Забавно, что она произносит это, глядя на современное искусство в Ватикане. Так что же, Ватикан — либерален? О нет, Ватикан — жертва либерализма, ему нужно помочь подняться, и Седакова старается помочь.

Самое забавное начинается, когда Седакова обличает не западный либерализм, а российский. Обличать российский либерализм это как исследовать советскую цензуру. Не бывало и нет ни того, ни другого. А обличения есть ураганной страсти:

«Новый человек, успешный человек, — это спокойный циник и агностик, находящий комфорт в том, что ничего нельзя узнать, что «все сложно». Следует быть обывателем, в котором не осталось никакой пассионарности, и все, что ему нужно, — это гарантии, это отсутствие риска, комфорт и безопасность. Если такой тип наконец восторжествует, мы будем жить в цивилизованном обществе. История кончится, потому что такой вот мирный обыватель не любит войны: зачем ему это все; он вылечен на сеансах психоанализа, он уже не невротик, как герои и гении. Всем ведь давно известно, что невротик и герой — одно и то же, а гений — патологическое явление. Вся эта Библия либерализма принимается без малейшего сопротивления. Интересно, что эта сверхкритическая идеология антиидеологизма не даёт критиковать себя. Каждый, кто выскажется против какого-нибудь из её догматов, рискует репутацией: он будет быстро приписан к лагерю реакционеров, элитаристов, клирикалов и не знаю кого еще. Ах, вам не нравится венчание однополых браков?»

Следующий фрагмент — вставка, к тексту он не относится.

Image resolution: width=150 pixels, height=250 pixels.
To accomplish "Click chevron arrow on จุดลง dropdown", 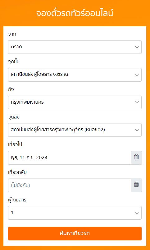I will click(137, 130).
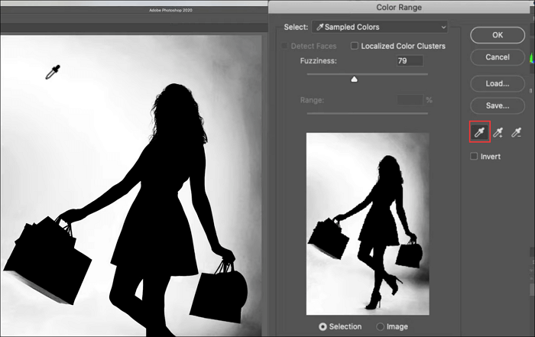Pick the Subtract from Sample eyedropper
Screen dimensions: 535x337
click(x=516, y=133)
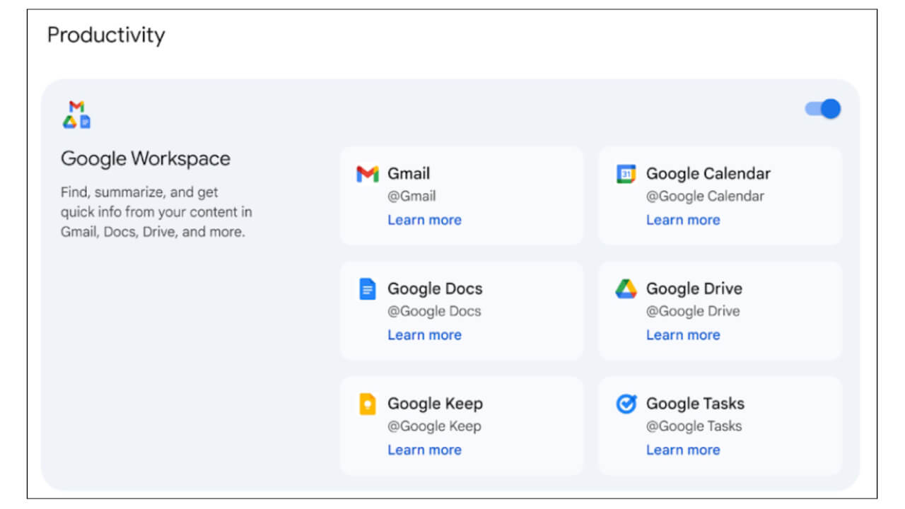Viewport: 905px width, 509px height.
Task: Select the Google Tasks extension card
Action: click(720, 425)
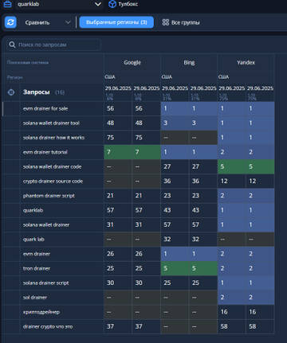The image size is (287, 343).
Task: Expand the quarklab project dropdown
Action: (98, 4)
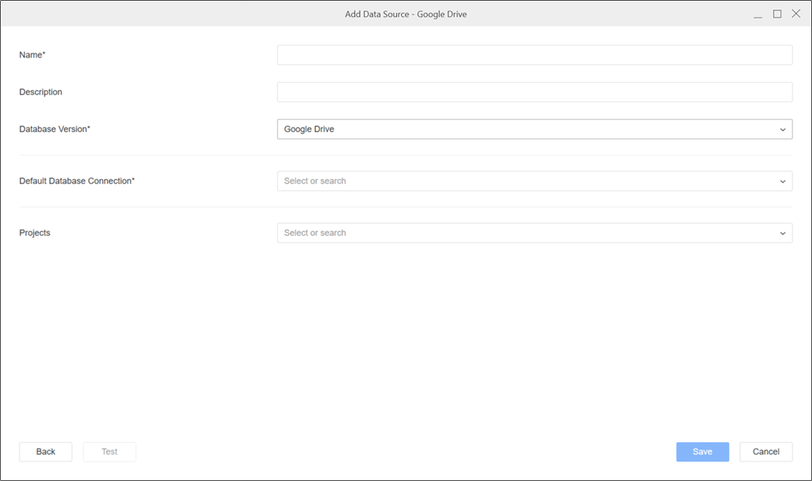Open the Database Version combo box showing Google Drive
The height and width of the screenshot is (481, 812).
(x=526, y=129)
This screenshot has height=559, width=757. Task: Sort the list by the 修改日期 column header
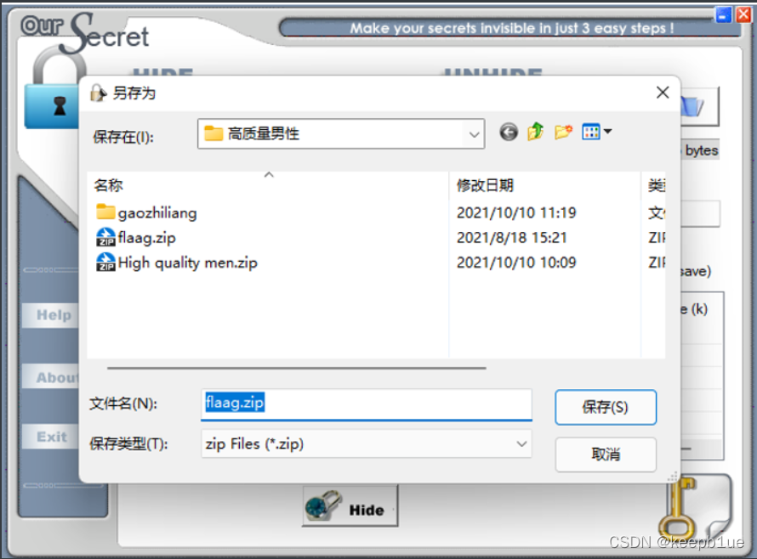[x=485, y=185]
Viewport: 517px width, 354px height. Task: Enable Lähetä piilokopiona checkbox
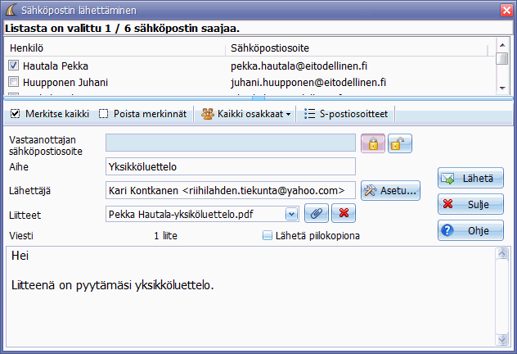pos(267,236)
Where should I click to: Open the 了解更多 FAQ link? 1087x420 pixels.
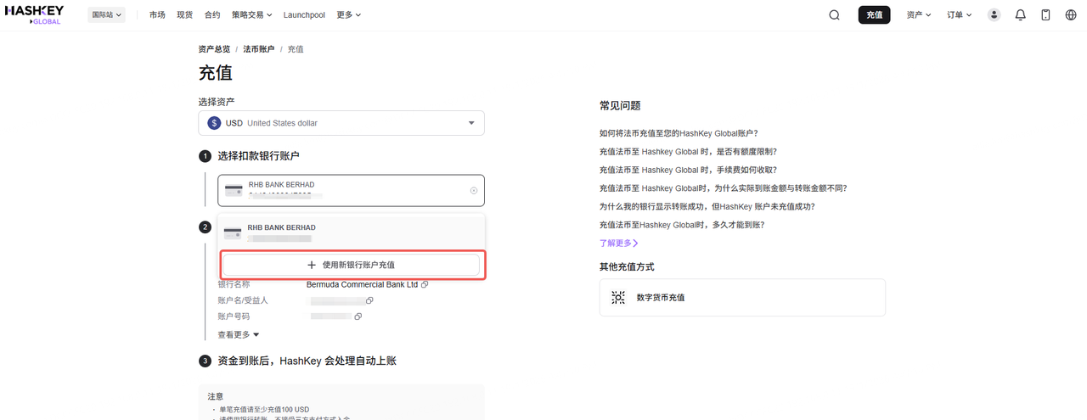pos(618,243)
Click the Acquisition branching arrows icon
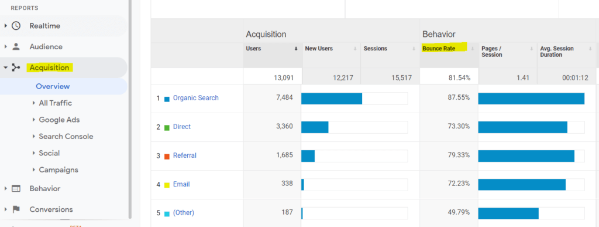The height and width of the screenshot is (227, 599). click(x=16, y=68)

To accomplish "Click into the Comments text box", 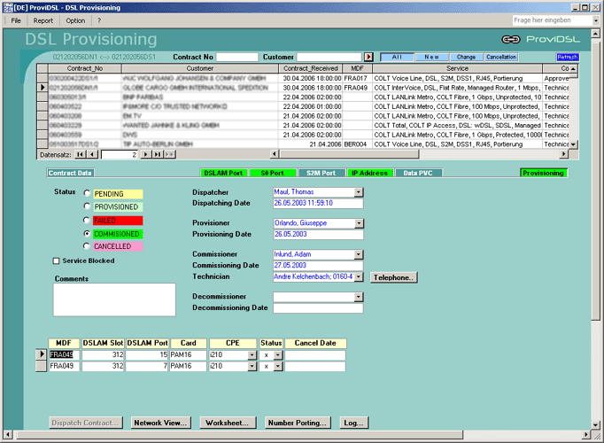I will (113, 299).
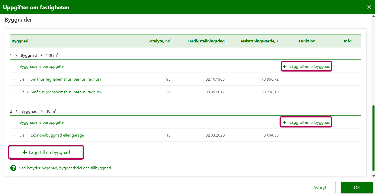This screenshot has height=195, width=375.
Task: Open help link Vad betyder byggnad
Action: pyautogui.click(x=66, y=168)
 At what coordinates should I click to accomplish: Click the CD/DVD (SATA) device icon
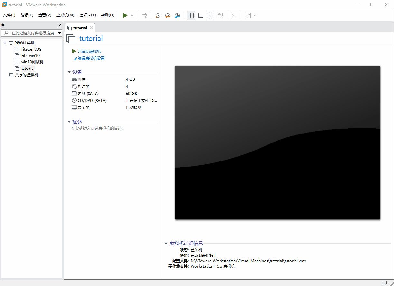click(74, 101)
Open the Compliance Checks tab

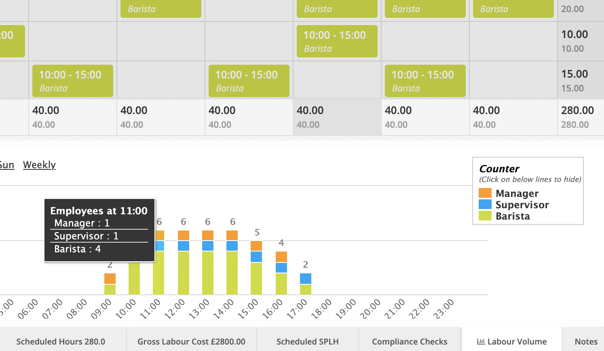pos(409,341)
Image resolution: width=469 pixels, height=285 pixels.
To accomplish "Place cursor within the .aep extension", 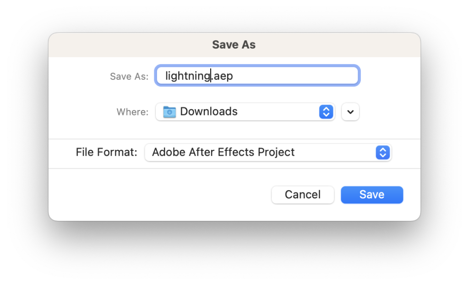I will coord(222,76).
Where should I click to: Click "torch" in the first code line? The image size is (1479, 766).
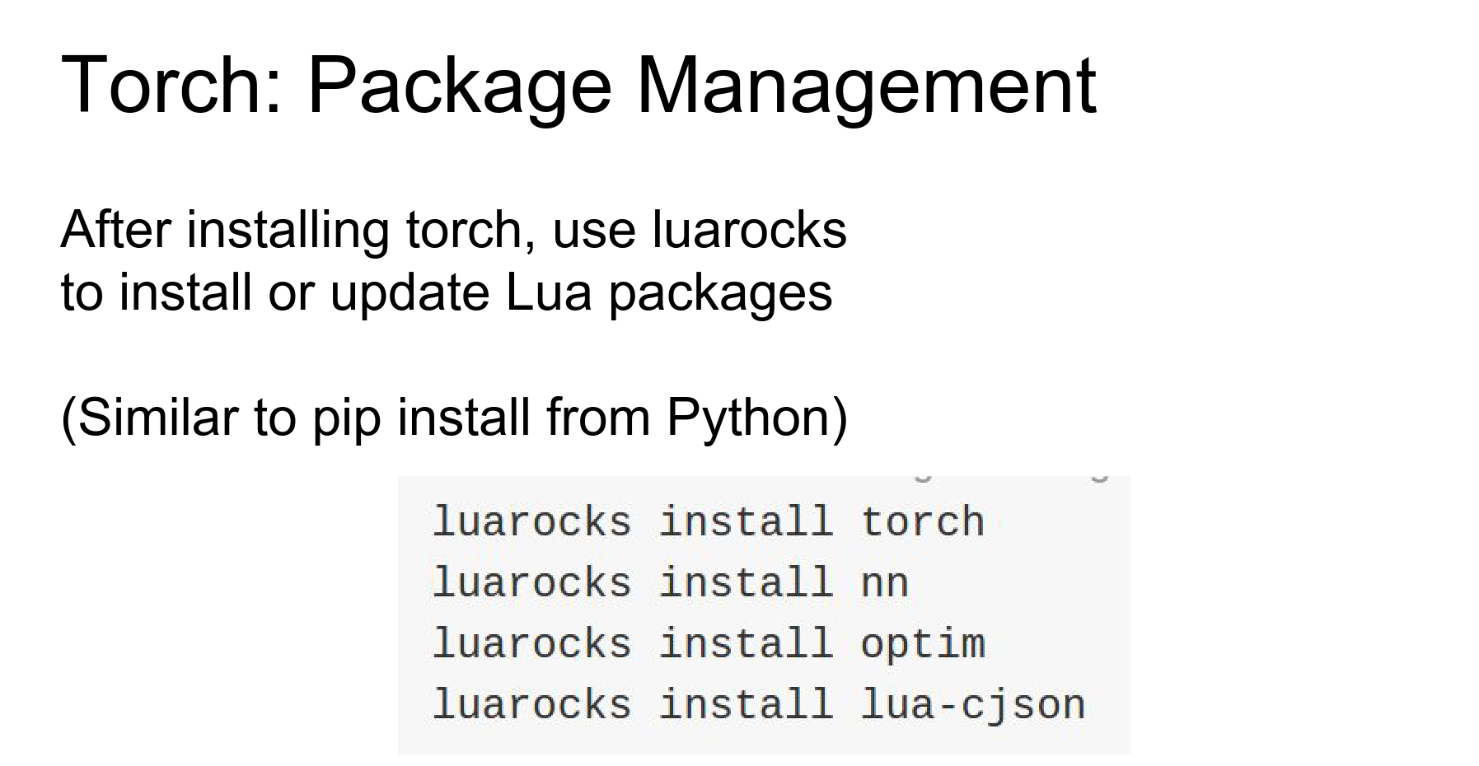922,522
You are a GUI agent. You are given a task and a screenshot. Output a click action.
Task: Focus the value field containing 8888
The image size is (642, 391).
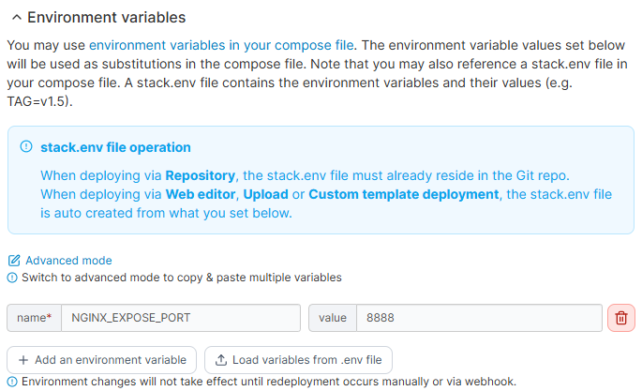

Спутанное сознание. Где в России однополые браки? В России вовсю гнобят ЛГБТ, а Седакова этого не заметила. Где в России «обыватель не любит войны»? Высоко милитаризованная страна, на протяжении всей жизни Седаковой ведущая войны, которых Седакова не замечает, где обыватель либо солдат, либо офицер, либо грушник, либо работает на военном заводе.

Запад, конечно, менее милитарен, Запад ведёт свои войны застенчиво, но пацифизм и на Западе вполне маргинальное явление. Начало XXI века ознаменовалось новым рывком — «войной с террором», не знающей границ и моральных норм. И война эта идёт именно под лозунгом «безопасности». Можно обвинять обывателя в воинственности, но в пацифизме — это классический невроз Константина Леонтьева. Леонтьев вздыхал об Ахиллесе в блестящем шлеме и обличал «мещанина». Но у Леонтьева было то оправдание, что он был гомосексуал и поэтому засматривался на мужчин, у которых из одежды только шлем, и фыркал на мужчин в брюках и пиджаках.

«Тоталитаризм» обывателя, либерала в том, по Седаковой — и не только, она достаточно типична — в том, что он может «приписать к лагерю реакционеров». Ах, какой ужас! Это произносится в России, в стране, где просто убивают либералов и демократов. Физически убивают. «Приписать к лагерю реакционеров» — так на новоязе консерваторов обозначается простое выражение своего мнения. «Меня сосчитали». Как они посмели, это я — человек утончённый, сложный, один я имею право «приписывать».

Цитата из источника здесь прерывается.